General Tool Company (GTC) is often chosen to supply one-of-a-kind, large parts with unique geometry. The tolerance requirement for these work pieces is typically around +/- 0.015 of an inch. This manufacturing environment requires efficient, economical, and short turn-around dimensional measurements for both process control and final product acceptance. In addition, while the measurements must be accurate, it is often inappropriate to move the parts to a remote station for in-process inspection operations due to the difficulty in realigning the work piece on the machine tool. In other cases, the lack of rigidity of the freestanding work piece makes off-machine certification a difficult and expensive challenge.
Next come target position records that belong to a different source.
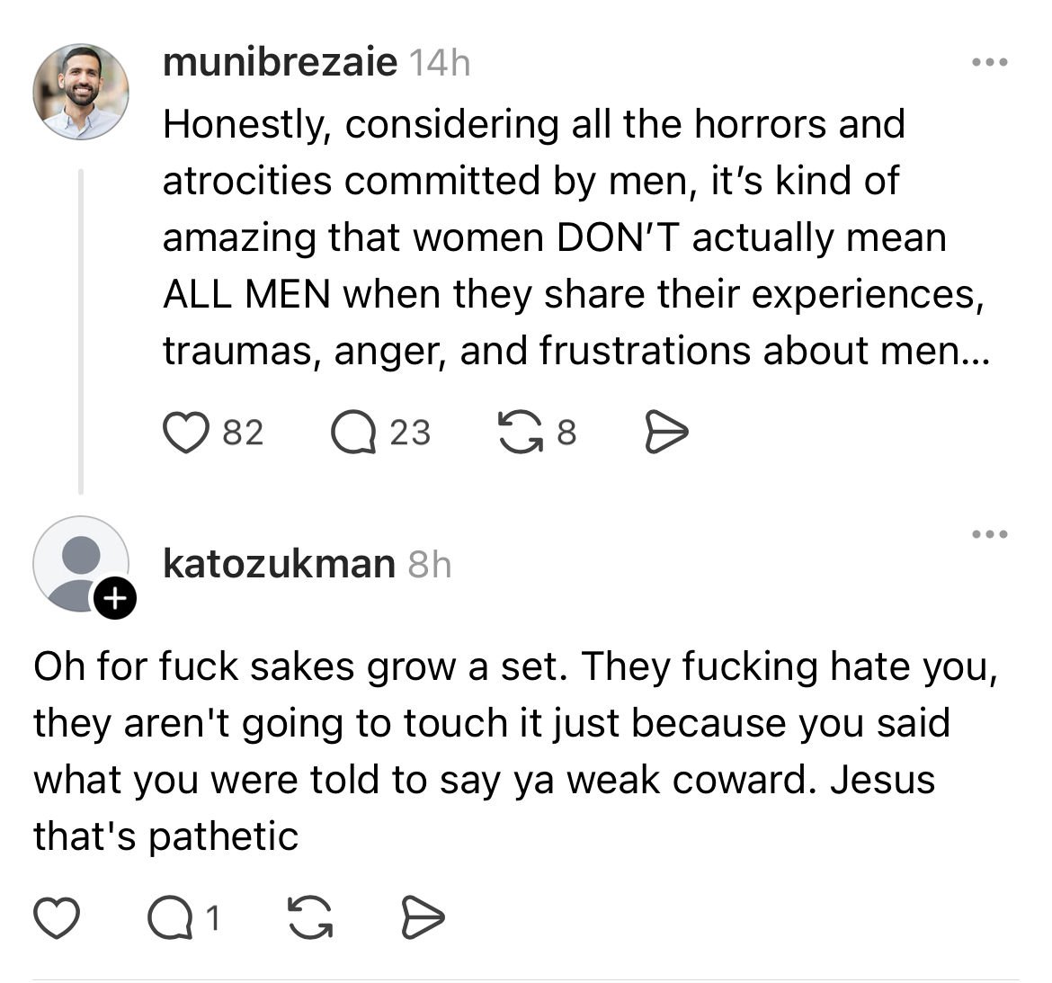
Task: Open more options for katozukman's reply
Action: [990, 534]
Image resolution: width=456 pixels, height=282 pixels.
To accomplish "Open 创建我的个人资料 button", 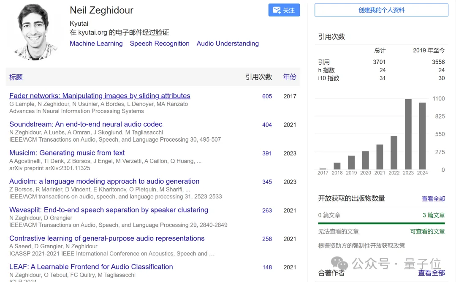I will [x=381, y=10].
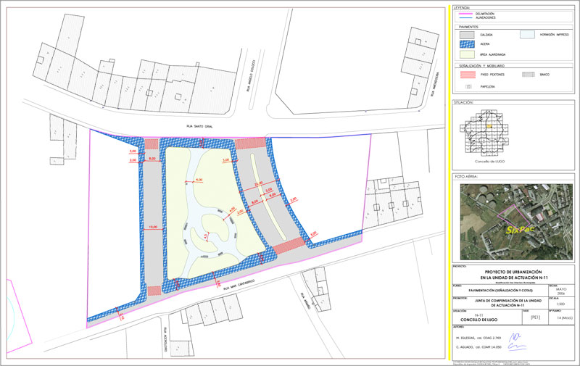Click the blue Alineaciones line sample
Image resolution: width=580 pixels, height=366 pixels.
pos(468,17)
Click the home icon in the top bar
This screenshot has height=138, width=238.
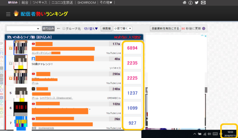pyautogui.click(x=184, y=3)
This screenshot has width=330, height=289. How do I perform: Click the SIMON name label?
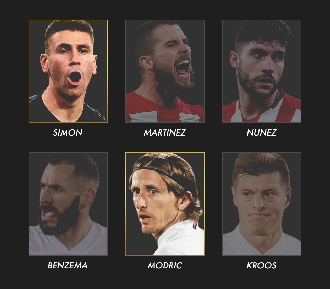(x=68, y=132)
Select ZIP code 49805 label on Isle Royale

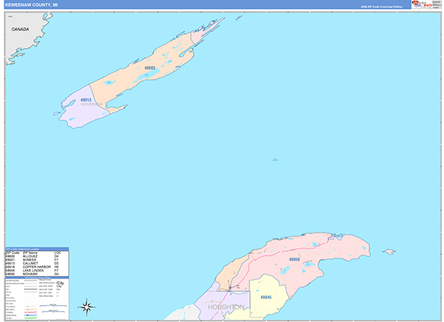coord(150,68)
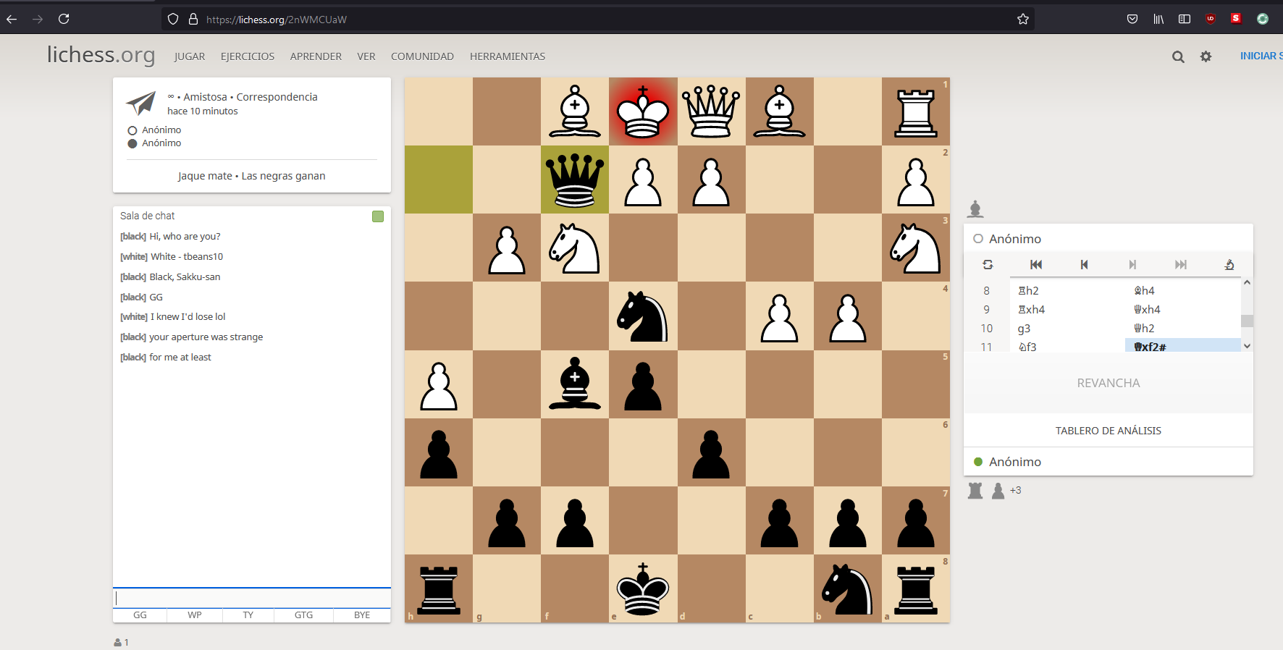Open the site settings gear icon
This screenshot has height=650, width=1283.
pyautogui.click(x=1206, y=56)

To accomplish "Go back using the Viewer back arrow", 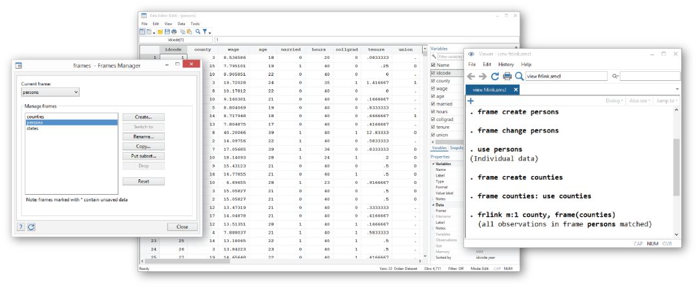I will pos(471,76).
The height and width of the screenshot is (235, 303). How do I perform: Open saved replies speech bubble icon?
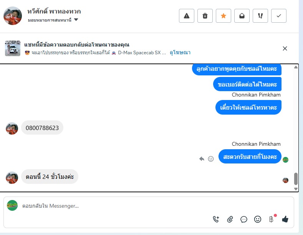click(244, 219)
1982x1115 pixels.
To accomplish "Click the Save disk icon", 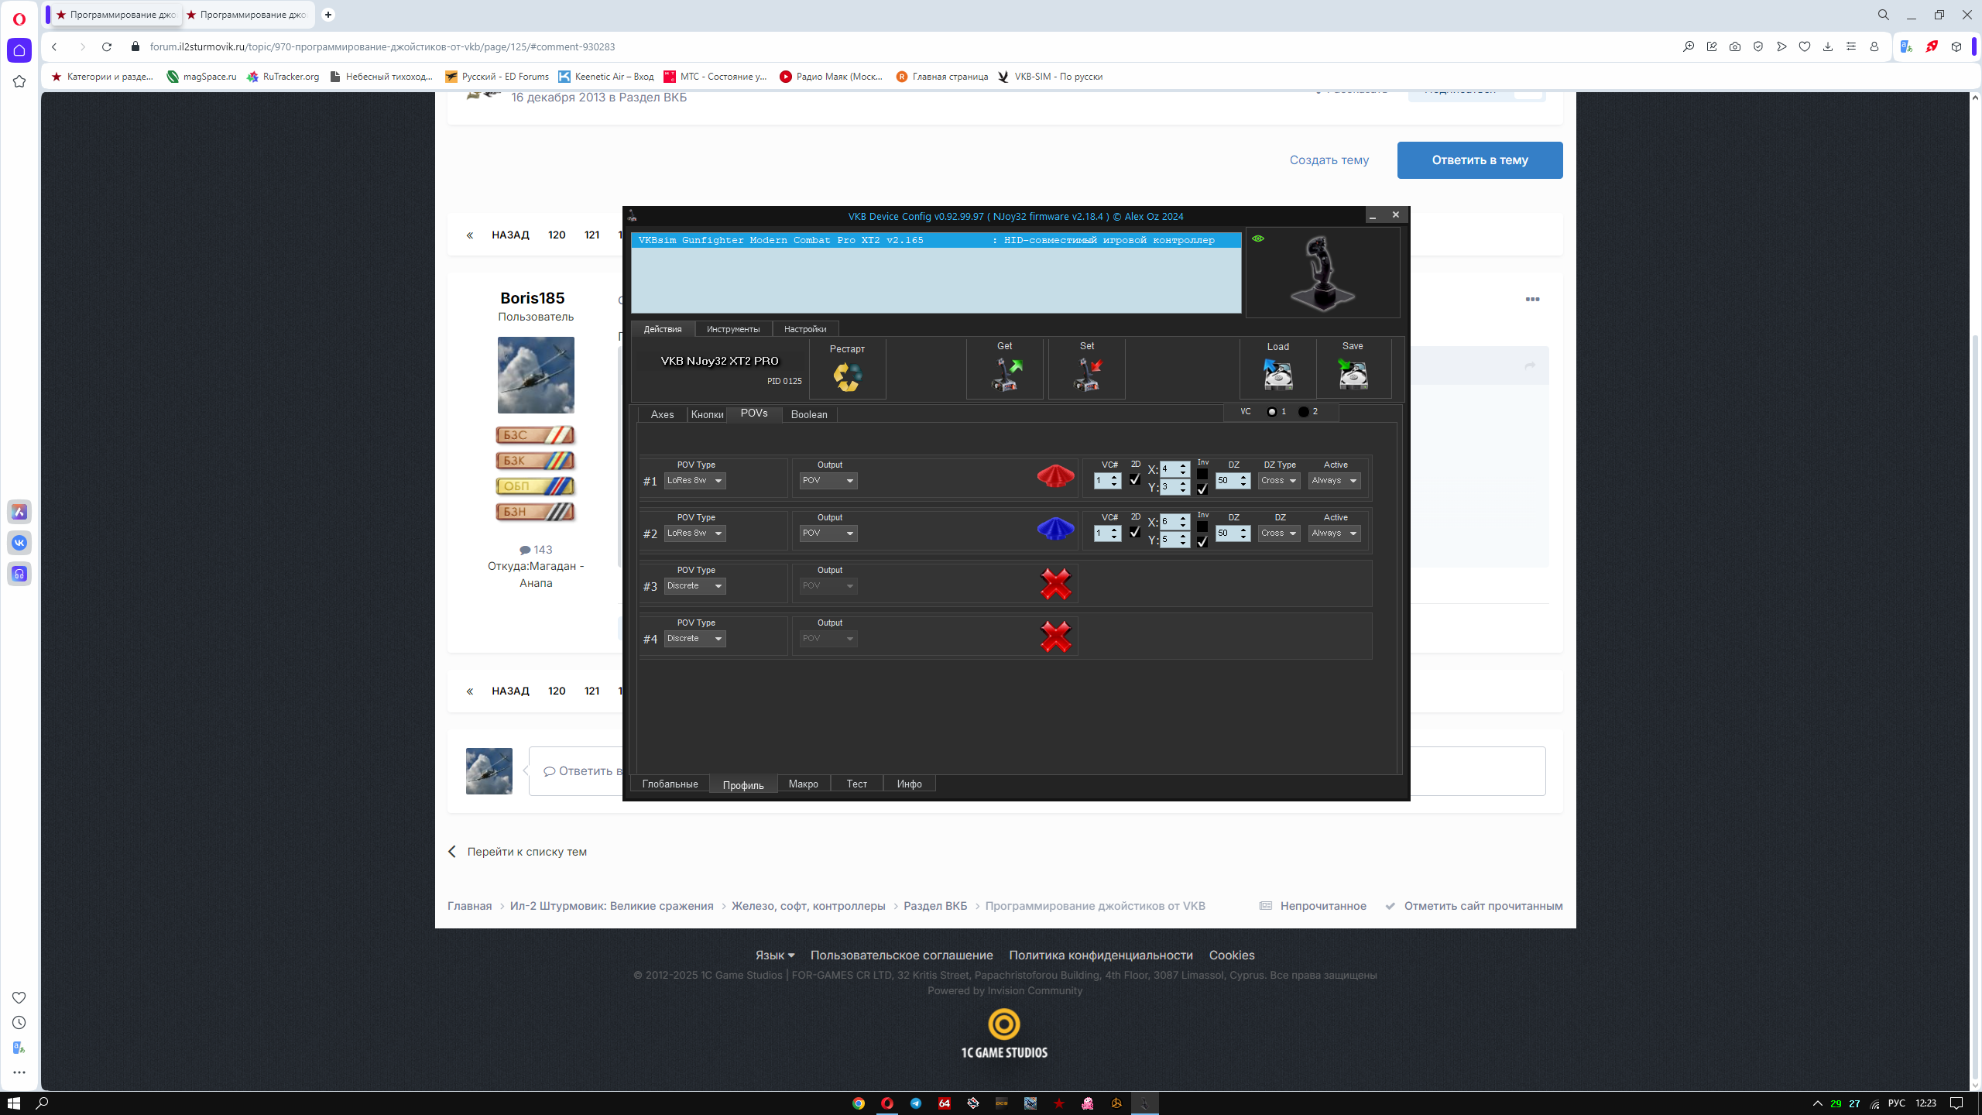I will point(1353,375).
GTC developed non-conventional inspection methods that have proven to be particularly well suited to the intermediate-tolerance, cost-competitive, short delivery cycle job shop environment. These inspection methods include the use of a Laser Tracker; an articulated computerized, programmable inspection arm; and out-of-cycle dimensional measurements. The Laser Tracker is an optical inspection device that measures the position of a target element that is placed at various target points on a work piece. It provides dimensional inspection information on very large parts with measurement accuracy in the range of a few thousandths of an inch (in a relatively well- controlled environment) at a cost far below that of conventional large, multi-axis machine tools. In addition, the gage works directly with computer aided design files as well as supports other activities, such as layout work and assembly operations. The computerized inspection arm offers a flexible, efficient means of collecting dimensional inspection information on surfaces that can be accessed via a manually positioned articulating arm. The operator moves a tip located on the end of the arm to the desired inspection point of the work piece and presses a button to communicate with the system software. While this system’s accuracy is also limited to a few thousandths of an inch, it provides a great deal of flexibility since it can be easily mounted on surfaces such as a machine component (for on- machine measurements) or a surface plate for general use (see Figure 2-4). A similar out-of-cycle inspection approach is to mount a probe or other indicator on the machine tool holder and use it to measure the relative location between the work piece surface and an on-machine dimensional reference. This technique depends on the use of a machine-mounted master artifact that provides a positional reference for the measurement system and a machine calibration procedure that assures that the machine positional errors in the measurement zone are significantly smaller than the required tolerances.
Non-conventional inspection methods are efficient and cost effective for the small volume production of large parts with intermediate tolerance requirements. The methods provide an accurate means of inspecting without the expense of special gages or the time required of conventional methods.